* _PROBLEM TO WORK ON_: For each statement about the immigration dialogue below, answer yes or no and quote the words that decide it: (a) Gordo says he framed his first question as he did to approach the issue from a different angle; (b) the speaker marked "Me" wants to make an express political point about immigration; (c) Gordo's version of the rhyme ends with all the bottles on the wall still green.
Start of TEXT EXCERPT
What do I think of Immigration?

Gordo: A little boy grows up in a city full of British people. The little boy therefore grows up British. The little boy then becomes a man. The city he grew up in is no longer full of British people. What does the new man think of his new city?

Me: Are you asking me what I think about immigration?

Gordo: Well, yes…

Me: Ok. Well what I think is… Wait. Hang on. I’m still confused by that last bit. Why didn’t you just ask me what I think about immigration?

Gordo: I was trying to be come at the issue from a slightly different angle. Like you would.

Me: Yeah ok....I’m not sure I would do anything like that though.

Gordo: Let’s forget the whole little boy backstory. Just tell me – do you think we have either too few or too many Somali internet cafes in London?

Me: I’m not quite sure how much my answer to that question would tell you about my views on immigration compared to how much it would about my views on the most economically efficient way to watch pornography in public.

Gordo: Ok, look. Let’s look at this from a different perspective entirely.

Ten green bottles hanging on the wall, Ten green bottles hanging on the wall, And if one green bottle should accidentally fall, There'll be nine green bottles and one Romanian bottle hanging on the wall.

How does that make you feel?

Me: Hmm. I’m still not quite getting the point of framing the question that way. Anyway, I am not really interested in making an express political point either way. I am doing something a bit different. In my play. In my whole body of work.
End of TEXT EXCERPT
Start of MATERIAL
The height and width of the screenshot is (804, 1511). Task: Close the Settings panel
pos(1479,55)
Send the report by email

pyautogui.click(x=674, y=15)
End of MATERIAL
* _RESPONSE BELOW_:
(a) Yes: "I was trying to be come at the issue from a slightly different angle."
(b) No: "I am not really interested in making an express political point either way."
(c) No: "There'll be nine green bottles and one Romanian bottle hanging on the wall."